OCTIS icon indicating copy to clipboard operation
OCTIS copied to clipboard

Loading unprocessed corpus documents with CTM and Optimizer

Open lfmatosm opened this issue 3 years ago • 4 comments

  • OCTIS version: 1.10.0
  • Python version: 3.7.6
  • Operating System: Ubuntu 20.04 LTS

Description

I've asked this at #29, but decided to open a new issue because this is a more specific scenario. So, here it is:

Hi @silviatti. So, if I understand correctly, currently there's no way to load the unprocessed corpus documents on OCTIS' CTM while using its optimizer, in a manner similar to the one done on standalone CTM's README?

Originally posted by @lffloyd in https://github.com/MIND-Lab/OCTIS/issues/29#issuecomment-974875277

What I Did

I gave a look at the docs.

lfmatosm avatar Nov 29 '21 23:11 lfmatosm

Thanks for open the specific issue, because I had lost the question. Yes, I confirm that there's currently no way to load the unpreprocessed corpus. As mentioned before, this would require to rethink how we pre-process the corpus and the format of the pre-processed corpus. This is currently a .tsv file with no header. The first two columns are mandatory, and they contain the pre-processed text and the partition of the dataset to which the document belong. Then we may have an additional column representing the label associated with the doc.

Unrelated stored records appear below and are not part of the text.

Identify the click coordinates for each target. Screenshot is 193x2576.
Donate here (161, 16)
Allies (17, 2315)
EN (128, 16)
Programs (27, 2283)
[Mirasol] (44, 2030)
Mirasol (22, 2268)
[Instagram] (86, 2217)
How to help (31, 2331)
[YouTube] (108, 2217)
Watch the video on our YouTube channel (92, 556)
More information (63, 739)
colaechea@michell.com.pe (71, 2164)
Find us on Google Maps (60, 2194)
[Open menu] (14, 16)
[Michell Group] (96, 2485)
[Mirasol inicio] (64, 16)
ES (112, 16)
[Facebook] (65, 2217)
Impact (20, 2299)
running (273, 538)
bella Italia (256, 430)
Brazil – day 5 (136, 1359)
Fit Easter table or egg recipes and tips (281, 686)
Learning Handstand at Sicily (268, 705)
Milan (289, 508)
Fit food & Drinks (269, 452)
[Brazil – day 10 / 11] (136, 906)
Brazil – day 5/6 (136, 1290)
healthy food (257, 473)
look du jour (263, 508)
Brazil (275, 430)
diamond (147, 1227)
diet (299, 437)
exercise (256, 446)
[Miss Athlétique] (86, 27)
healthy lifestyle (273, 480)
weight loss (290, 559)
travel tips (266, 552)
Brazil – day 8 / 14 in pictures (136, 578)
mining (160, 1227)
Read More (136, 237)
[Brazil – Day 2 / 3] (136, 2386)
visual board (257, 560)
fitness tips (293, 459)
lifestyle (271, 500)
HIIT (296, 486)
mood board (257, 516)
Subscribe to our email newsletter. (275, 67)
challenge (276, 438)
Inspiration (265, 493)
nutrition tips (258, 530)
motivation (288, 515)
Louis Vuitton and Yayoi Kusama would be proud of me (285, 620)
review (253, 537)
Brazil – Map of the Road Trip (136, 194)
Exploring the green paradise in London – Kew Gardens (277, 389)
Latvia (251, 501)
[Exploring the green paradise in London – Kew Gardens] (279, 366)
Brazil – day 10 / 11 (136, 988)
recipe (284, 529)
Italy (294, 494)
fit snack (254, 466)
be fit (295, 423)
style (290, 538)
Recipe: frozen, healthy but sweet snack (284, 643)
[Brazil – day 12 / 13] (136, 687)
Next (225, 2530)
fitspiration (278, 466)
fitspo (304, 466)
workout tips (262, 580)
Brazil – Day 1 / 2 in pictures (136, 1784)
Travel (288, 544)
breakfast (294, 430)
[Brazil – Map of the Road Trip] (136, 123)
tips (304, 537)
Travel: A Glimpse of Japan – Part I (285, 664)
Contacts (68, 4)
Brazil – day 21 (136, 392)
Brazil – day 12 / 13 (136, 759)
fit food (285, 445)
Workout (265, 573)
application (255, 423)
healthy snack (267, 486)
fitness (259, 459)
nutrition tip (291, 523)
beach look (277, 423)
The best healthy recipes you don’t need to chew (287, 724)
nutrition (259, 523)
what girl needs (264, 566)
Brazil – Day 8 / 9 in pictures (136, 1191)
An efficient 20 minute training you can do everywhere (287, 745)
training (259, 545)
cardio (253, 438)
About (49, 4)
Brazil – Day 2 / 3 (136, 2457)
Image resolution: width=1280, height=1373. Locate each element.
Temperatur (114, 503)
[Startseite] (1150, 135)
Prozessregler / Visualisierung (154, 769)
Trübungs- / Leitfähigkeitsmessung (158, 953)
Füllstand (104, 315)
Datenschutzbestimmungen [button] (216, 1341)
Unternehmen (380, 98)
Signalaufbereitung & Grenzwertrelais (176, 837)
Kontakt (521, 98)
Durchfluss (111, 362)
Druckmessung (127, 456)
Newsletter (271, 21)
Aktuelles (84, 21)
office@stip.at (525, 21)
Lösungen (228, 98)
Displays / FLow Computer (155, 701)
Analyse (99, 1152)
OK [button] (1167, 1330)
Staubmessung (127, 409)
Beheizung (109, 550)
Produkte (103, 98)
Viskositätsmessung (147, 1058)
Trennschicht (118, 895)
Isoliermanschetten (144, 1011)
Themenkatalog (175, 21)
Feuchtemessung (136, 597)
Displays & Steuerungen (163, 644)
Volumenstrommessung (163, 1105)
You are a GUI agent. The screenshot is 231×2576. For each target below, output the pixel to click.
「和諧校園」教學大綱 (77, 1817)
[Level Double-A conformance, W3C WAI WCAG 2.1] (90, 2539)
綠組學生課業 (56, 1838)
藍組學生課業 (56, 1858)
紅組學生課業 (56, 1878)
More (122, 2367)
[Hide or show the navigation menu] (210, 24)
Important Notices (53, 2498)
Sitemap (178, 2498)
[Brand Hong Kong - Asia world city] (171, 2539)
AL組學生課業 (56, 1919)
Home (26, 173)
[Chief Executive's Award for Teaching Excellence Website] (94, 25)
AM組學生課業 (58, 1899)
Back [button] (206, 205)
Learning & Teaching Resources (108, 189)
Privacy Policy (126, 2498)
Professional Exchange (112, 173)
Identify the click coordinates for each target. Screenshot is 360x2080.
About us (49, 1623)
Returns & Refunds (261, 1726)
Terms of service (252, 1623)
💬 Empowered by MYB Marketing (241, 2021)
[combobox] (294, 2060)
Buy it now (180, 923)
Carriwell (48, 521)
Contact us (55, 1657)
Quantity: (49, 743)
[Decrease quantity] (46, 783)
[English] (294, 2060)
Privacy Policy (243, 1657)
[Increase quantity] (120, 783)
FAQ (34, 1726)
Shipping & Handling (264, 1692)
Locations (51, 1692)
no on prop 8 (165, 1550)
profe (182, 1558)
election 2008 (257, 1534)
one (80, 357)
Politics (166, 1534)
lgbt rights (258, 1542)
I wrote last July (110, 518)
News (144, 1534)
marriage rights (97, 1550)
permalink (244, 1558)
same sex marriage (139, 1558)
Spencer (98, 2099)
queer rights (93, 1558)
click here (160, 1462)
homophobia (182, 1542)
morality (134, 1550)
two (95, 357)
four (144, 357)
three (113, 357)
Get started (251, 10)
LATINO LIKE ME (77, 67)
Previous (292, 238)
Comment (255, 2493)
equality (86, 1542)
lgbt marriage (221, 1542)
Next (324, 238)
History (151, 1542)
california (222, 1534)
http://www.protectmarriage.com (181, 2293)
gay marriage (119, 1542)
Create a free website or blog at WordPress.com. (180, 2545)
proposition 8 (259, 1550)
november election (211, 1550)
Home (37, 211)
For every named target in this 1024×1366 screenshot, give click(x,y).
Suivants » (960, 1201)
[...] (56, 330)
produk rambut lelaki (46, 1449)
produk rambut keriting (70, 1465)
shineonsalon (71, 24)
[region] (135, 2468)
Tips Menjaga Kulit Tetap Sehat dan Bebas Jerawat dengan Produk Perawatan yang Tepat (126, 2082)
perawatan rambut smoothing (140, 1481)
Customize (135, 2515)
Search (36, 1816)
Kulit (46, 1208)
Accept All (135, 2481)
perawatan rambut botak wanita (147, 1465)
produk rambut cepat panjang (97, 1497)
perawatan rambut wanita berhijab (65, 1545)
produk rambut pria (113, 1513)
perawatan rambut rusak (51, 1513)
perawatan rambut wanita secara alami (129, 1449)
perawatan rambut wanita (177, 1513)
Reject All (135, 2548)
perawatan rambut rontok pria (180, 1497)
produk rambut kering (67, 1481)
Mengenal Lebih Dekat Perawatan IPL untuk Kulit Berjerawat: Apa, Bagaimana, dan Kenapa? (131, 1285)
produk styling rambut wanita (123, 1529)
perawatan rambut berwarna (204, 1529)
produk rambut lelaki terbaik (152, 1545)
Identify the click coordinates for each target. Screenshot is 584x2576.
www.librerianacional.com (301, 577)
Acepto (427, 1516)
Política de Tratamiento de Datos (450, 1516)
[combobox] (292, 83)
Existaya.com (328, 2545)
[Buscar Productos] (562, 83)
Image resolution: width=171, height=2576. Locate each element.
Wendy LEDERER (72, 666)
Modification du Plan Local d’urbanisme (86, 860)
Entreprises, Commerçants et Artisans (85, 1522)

A possibility could be to add an additional column representing the unpreprocessed text. This could be mandatory (although it's not necessary if one doesn't use CTM) or this could be optional. In case it's optional, this can create some confusion (how can we recognize that a specific column represents the unpreprocessed text, the labels, etc?), unless we provide a header to the .tsv file.

Happy to discuss if you want. Unfortunately my time to dedicate to this project has been reduced lately. So I am be slow to respond. However I think OCTIS can be useful for the community and I'm trying to keep it alive :)

silviatti avatar Dec 09 '21 09:12 silviatti

following up on this cause I stumbled on the same issue (I think) and want to double-check I understand correctly.

I need to do hyperparameter optimization + model comparison for multiple CTMs, and I want to pass unpreprocessed text to the transformer part of the pipeline, while passing processed text to the neural topic model.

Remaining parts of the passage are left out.